start Stored rows

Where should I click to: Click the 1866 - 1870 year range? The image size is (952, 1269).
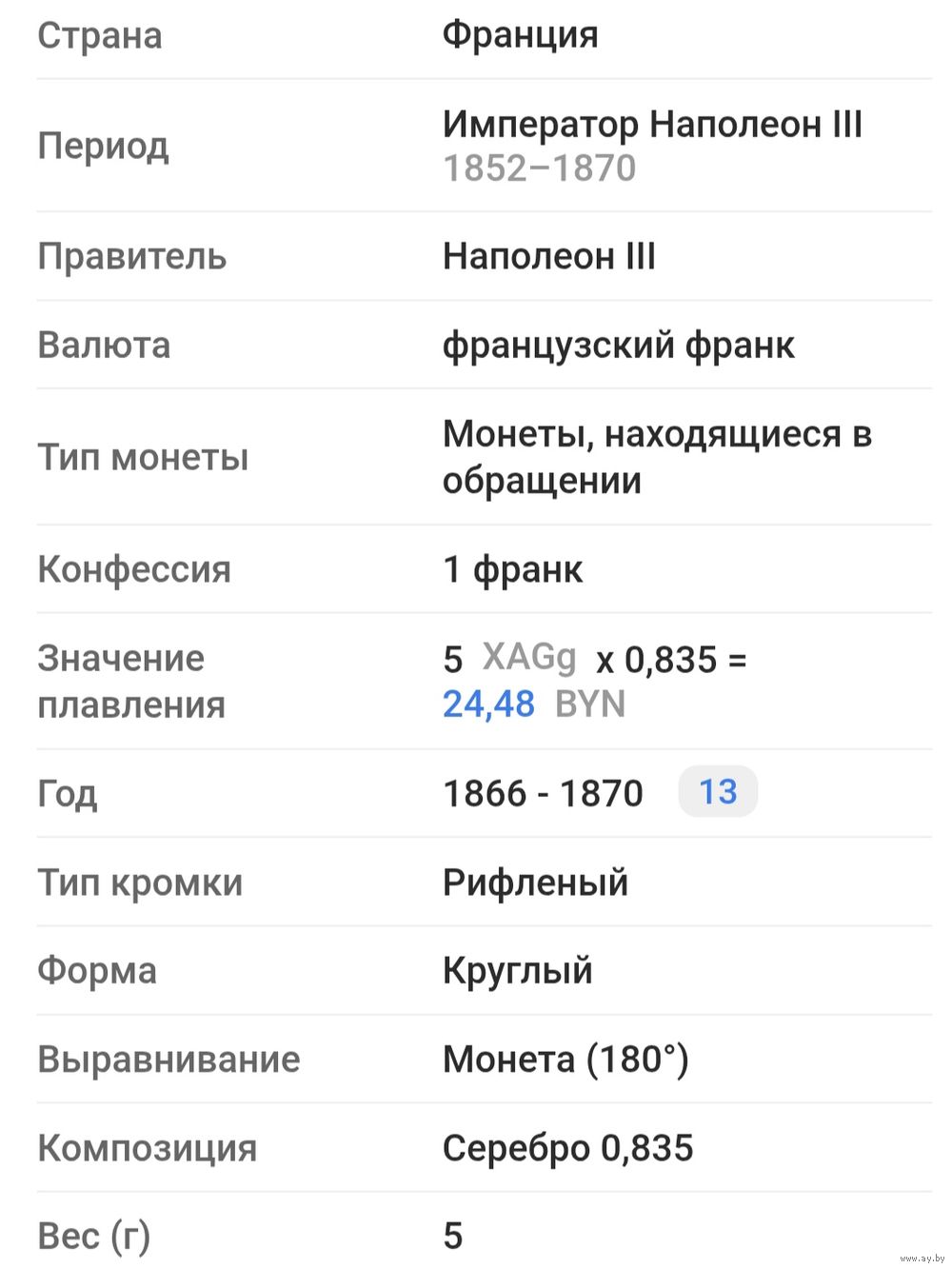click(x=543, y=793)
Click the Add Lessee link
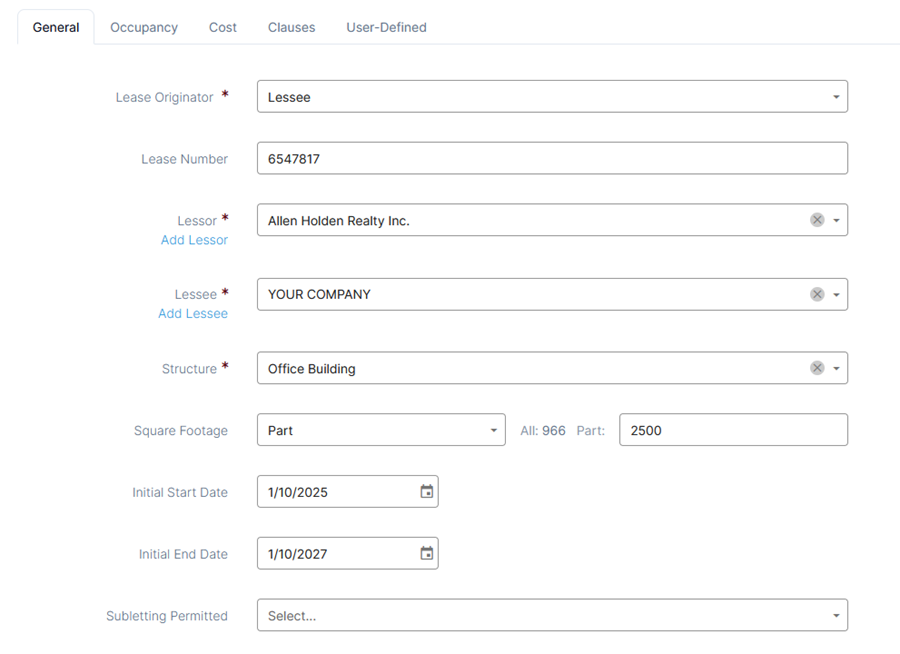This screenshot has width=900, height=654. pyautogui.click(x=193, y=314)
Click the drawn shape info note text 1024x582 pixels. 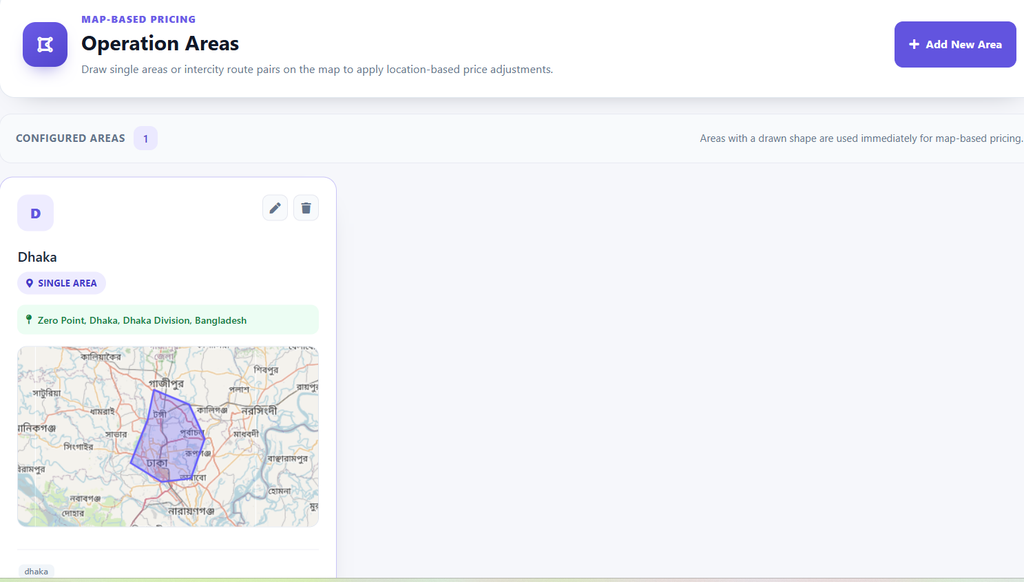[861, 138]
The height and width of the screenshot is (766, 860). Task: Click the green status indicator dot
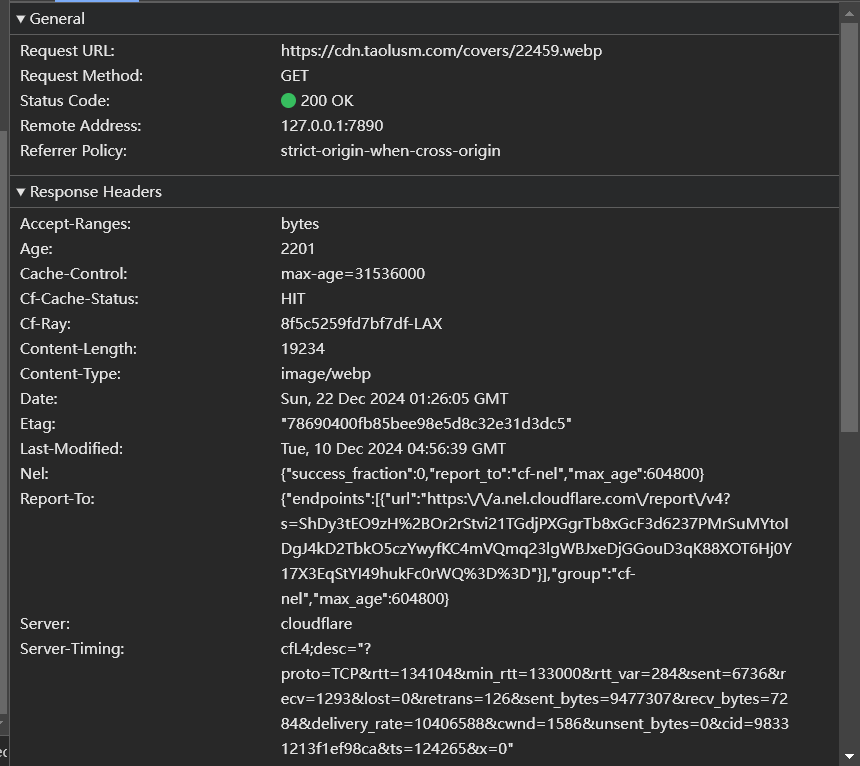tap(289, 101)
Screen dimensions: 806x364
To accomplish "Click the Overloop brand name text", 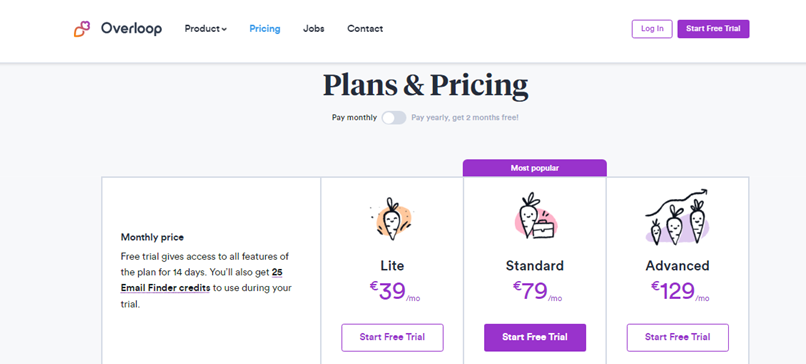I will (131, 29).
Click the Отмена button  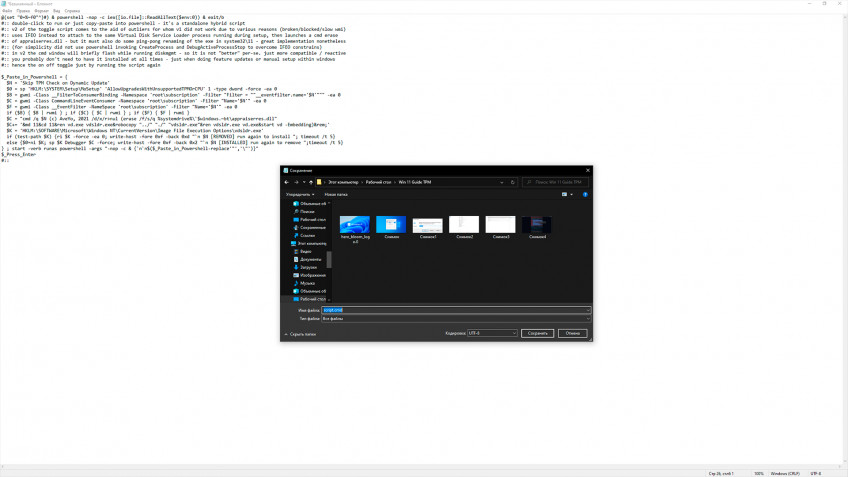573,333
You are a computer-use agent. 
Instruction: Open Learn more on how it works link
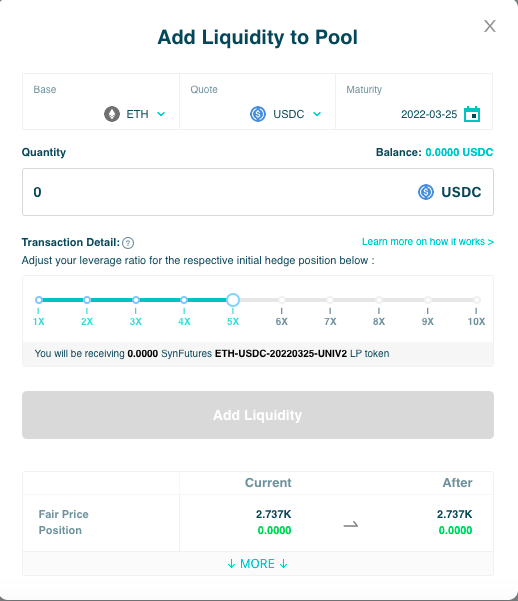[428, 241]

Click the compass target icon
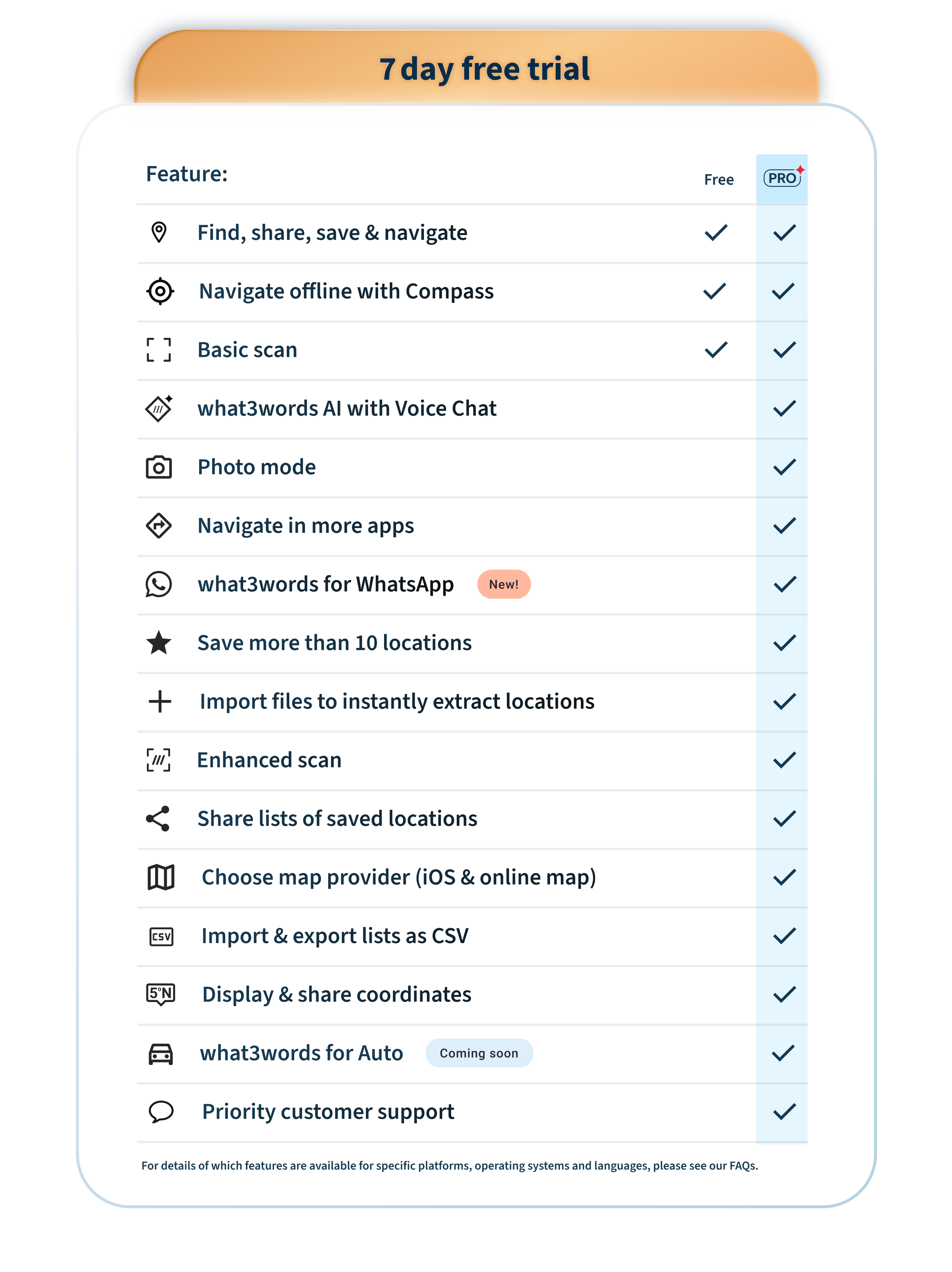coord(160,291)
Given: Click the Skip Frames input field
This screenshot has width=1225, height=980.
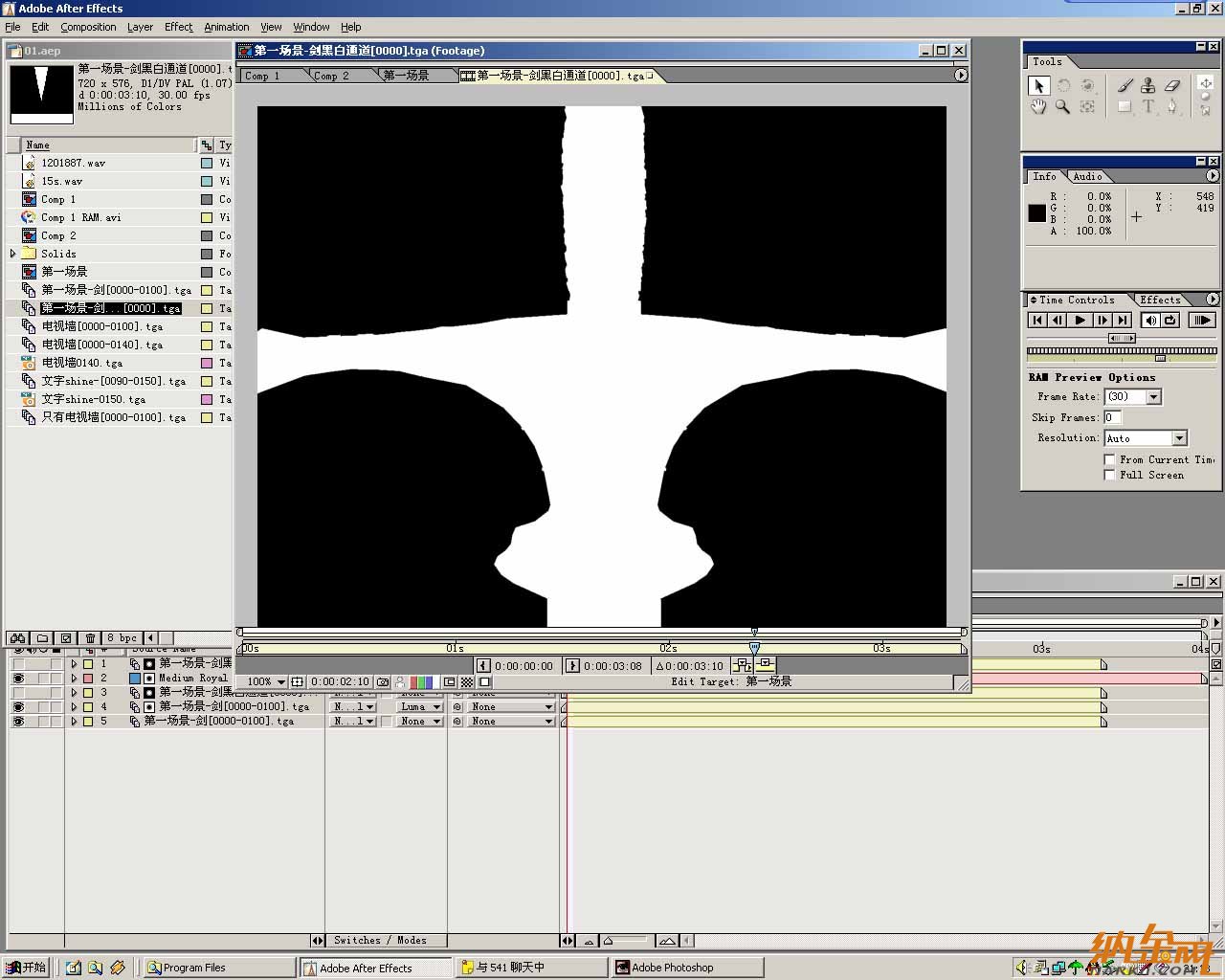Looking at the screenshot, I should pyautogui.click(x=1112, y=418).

end Stored rows

• **Goal of the exercise**
Please edit the records from the one starting with "You are a computer-use agent." through the last record, replacing "compass" with "crosshair" and changing nothing else; leave the pictures out of your answer.

• **Complete output**
You are a computer-use agent. 
Instruction: Open Learn more on how it works link
[428, 241]

Click the crosshair target icon
coord(160,291)
Given: Click the Skip Frames input field
This screenshot has width=1225, height=980.
Looking at the screenshot, I should pyautogui.click(x=1112, y=418).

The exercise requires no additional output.